Women’s Experience In Puritan America

These authors epitomize how Puritan faith was the main inspiration in initial American literature and were agents of the experiences women underwent in the Puritan society. The works of these authors portray a female point of view and show women who pleased with their spouses, kids as well as God. Therefore, these works symbolize the Puritan woman whose say is in history and within the historical situation; the Puritan way of thinking is vitally dissimilar from the contemporary, secular way of thinking (De Luise 27).

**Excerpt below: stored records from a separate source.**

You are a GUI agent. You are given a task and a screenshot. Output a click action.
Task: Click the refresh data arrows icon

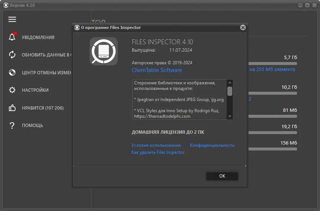[12, 55]
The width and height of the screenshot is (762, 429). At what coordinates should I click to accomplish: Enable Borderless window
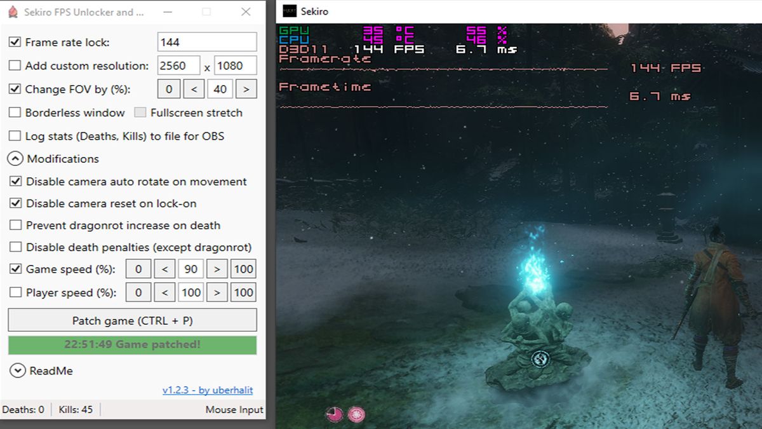tap(15, 112)
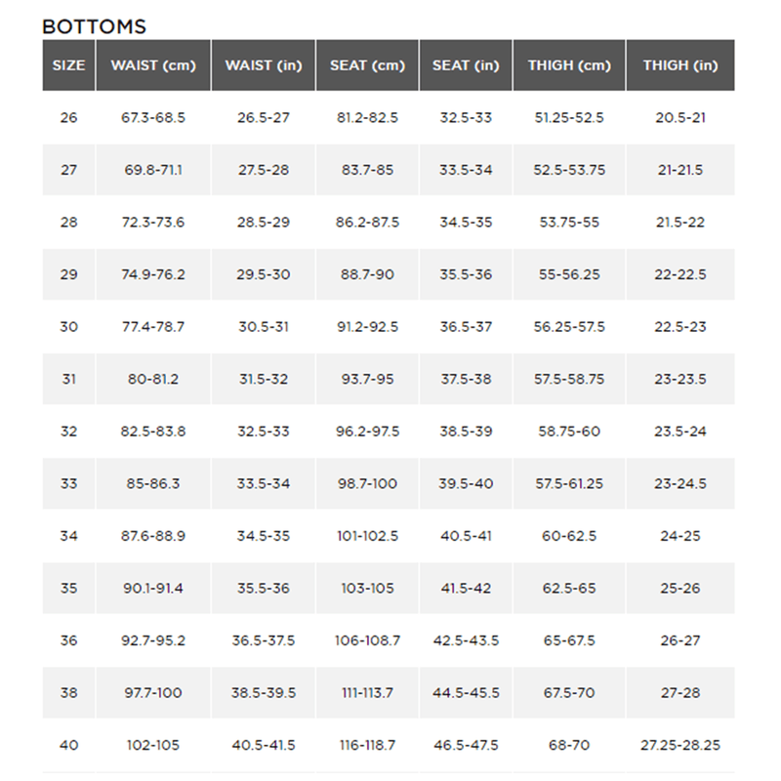Viewport: 781px width, 781px height.
Task: Click waist cell 92.7-95.2
Action: 153,640
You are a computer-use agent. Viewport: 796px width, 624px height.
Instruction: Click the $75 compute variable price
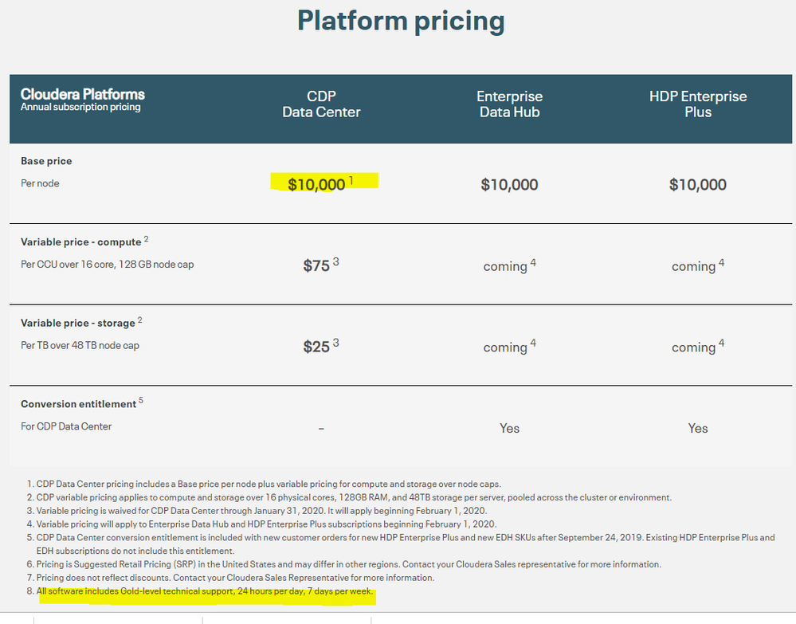pos(316,266)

First, these authors imply that Puritan women liked their Christian autonomy, shown in the life's marvels, and they ardently conveyed their relationships. The spouses were the largely bold in expressing their love. In the poem “A letter to her husband,” Bradstreet composed to her spouse “My head, my heart, mine Eyes, my life, nay more,/My joy, my Magazine of earthly store,/If two be one, as surely thou and I/ Within the Cancer of my glowing breast/The welcome house of him my dearest guest (Line 1-3 & 21-22).” These sentences show passionate love to a spouse with yearning, delight and respect. Such expression implies a feeling of real strength that featured their matrimony that was typical of the Puritan women’s encounter. This is because Puritans demonstrated their belief of marriage and an essential belief to their comprehension of matrimony was the Biblical covenant love. Laurel Ulrich  asserts that the duties of the spouses in puritan society were founded on creation principle that emphasized man and woman equality (1655).